(Action item) Extract the stretch of the letter about romance below from "Emily Fisk self" through "time of year.", copying it word for word.

Romance Doesn’t Require a Pinterest Tutorial

Emily Fisk self

Dear Baby,

Your mama’s a romantic. You’ll probably learn this early on when I’m nostalgic about everything from your first set of pajamas to favorite movies—especially this time of year.

And I’ll tell you, Baby, being a romantic isn’t easy. Being a romantic means having high expectations about the feeling, the intangible of everyday, and sometimes, little one, you have to make that stuff up out of thin air. Life doesn’t always hand you the feeling to go along with the reality.

I’ve spent a good portion of my life coaxing and prodding the romance out of life, looking for the intangible magic of holidays and traditions and Tuesday nights.

(Data block)

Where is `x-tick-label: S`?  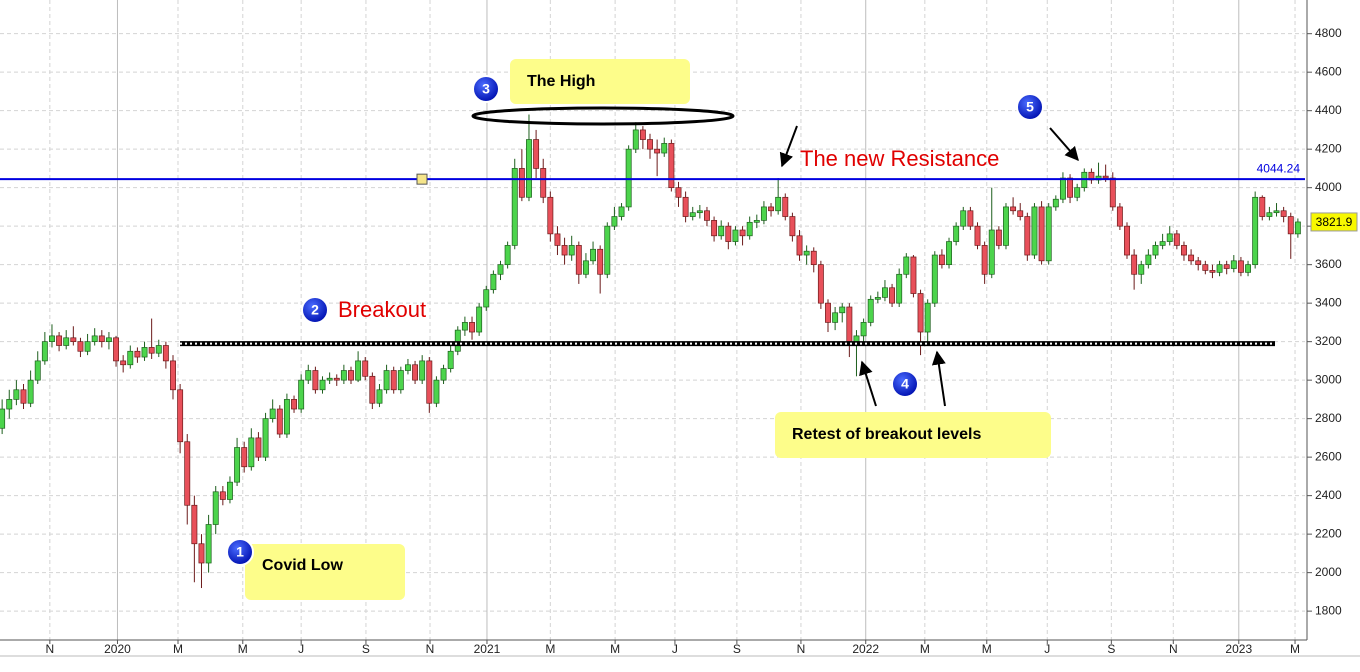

(Solution to the problem)
Emily Fisk self

Dear Baby,

Your mama’s a romantic. You’ll probably learn this early on when I’m nostalgic about everything from your first set of pajamas to favorite movies—especially this time of year.